Goldman Sachs Group and Goldman, Sachs & Co. (GS) will pay a $120M penalty to settle Commodity Futures Trading Commission Charges accusing the firm of trying to manipulate the U.S. Dollar International Swaps and Derivatives Association Fix, as well as of falsifying related reports to enhance its derivatives positions. The USD ISDAFIX is the global benchmark is for interest rate products. Its rates and spreads are tied to benchmarks for interest swaps and related derivatives, which in turn impact a number or currencies’ daily market rate. A number of local and state governments in this country, as well as pension funds, depend on instruments determined by USD ISDAFIX when hedging against certain interest rate changes.
Now, the CFTC wants Goldman to not only pay the civil penalty but also to cease and desist from the violations charged. The regulator contends that multiple Goldman traders, including the firm’s Interest Rate Products Trading Group head in the US, were involved in the alleged misconduct.
The CFTC said that Goldman, via its traders, engaged in transactions involving US treasuries, interest rate swap spreads, and Eurodollar futures contracts in a way specifically designed to impact the published interest rate benchmark. Goldman also purportedly tried to rig and make false reports about the USD ISDAFIX through these employees’ actions. These alleged acts were at the expense of clients and derivatives counterparties.

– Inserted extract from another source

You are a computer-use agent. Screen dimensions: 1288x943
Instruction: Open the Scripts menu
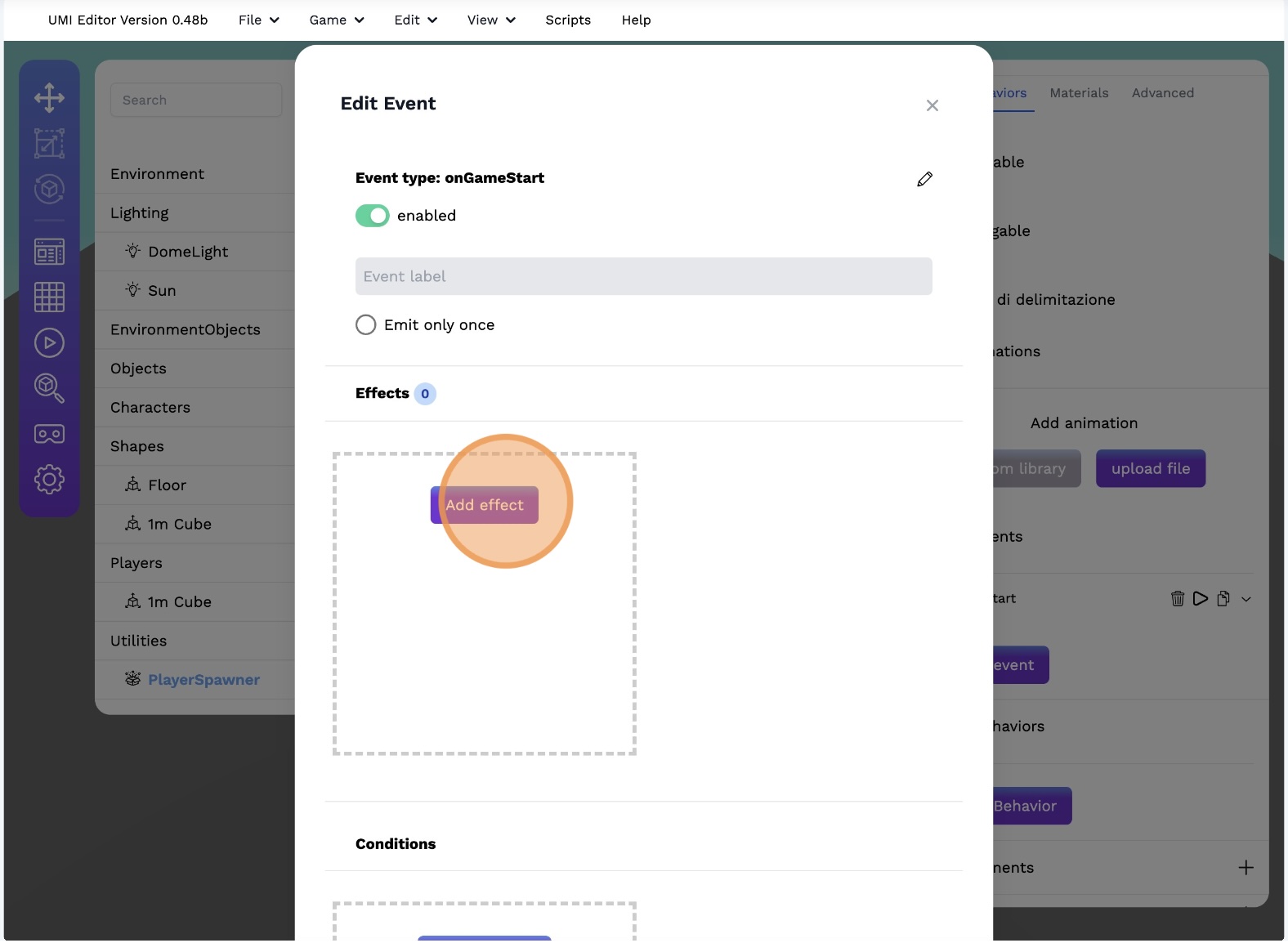tap(568, 20)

As part of the settlement, Goldman will have to provide certification verifying the effectiveness of improved internal controls and institute steps to make sure that the firm is able to identify and stop any trading designed to rig swap rates. The CFTC wants Goldman to get behind a more reliable benchmark submission policy.
Goldman is not the first firm subject to penalties brought by the CFTC over alleged rigging involving ISDAFIX. Several months ago, Citibank (C) was ordered to pay a $250M penalty. The year before, Barclays (BARC) was told to pay a $115M penalty.